╭─ Excerpt to read

Remembering Civil Rights Activist Fred Shuttlesworth
Sixty-seven years ago yesterday, on Dec 25, 1956, pioneering civil rights activist Fred Shuttlesworth survived a Ku Klux Klan bombing.
Fred Shuttlesworth somehow survived the KKK bombing that took out his home next to the Bethel Baptist Church in Birmingham, Alabama.
An arriving policeman advised him to leave town fast. In the “Eyes on the Prize” documentary, Shuttlesworth quoted himself as replying, “Officer, you’re not me. You go back and tell your Klan brethren if God could keep me through this, then I’m here for the duration.’”
Months later, he and his family were beaten after trying to enroll his daughters in an all-white school.
They beat him with fists, chains and brass knuckles. His wife, Ruby, was stabbed in the hip, trying to get her daughters back in the car. His daughter, Ruby Fredericka, had her ankle broken. When the examining physician was amazed the pastor failed to suffer worse injuries, Shuttlesworth said, “Well, doctor, the Lord knew I lived in a hard town, so he gave me a hard head.”

╰─
╭─ Items

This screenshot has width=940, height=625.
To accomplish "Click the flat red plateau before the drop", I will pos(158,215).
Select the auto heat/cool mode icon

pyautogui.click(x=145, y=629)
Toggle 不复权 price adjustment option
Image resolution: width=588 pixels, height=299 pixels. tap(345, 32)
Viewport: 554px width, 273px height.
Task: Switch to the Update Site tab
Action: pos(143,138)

╰─

Task 1
According to the piece on Fred Shuttlesworth, where was the home that the Klan bombing destroyed?
Task 2
Copy out every line of the listing word for word, from its first line to its last.

Worked solution 1
It was next to the Bethel Baptist Church in Birmingham, Alabama.

Worked solution 2
This screenshot has width=940, height=625.
To accomplish "Click the flat red plateau before the drop", I will pos(158,215).
Select the auto heat/cool mode icon

pyautogui.click(x=145, y=629)
Toggle 不复权 price adjustment option
Image resolution: width=588 pixels, height=299 pixels. tap(345, 32)
Viewport: 554px width, 273px height.
Task: Switch to the Update Site tab
Action: pos(143,138)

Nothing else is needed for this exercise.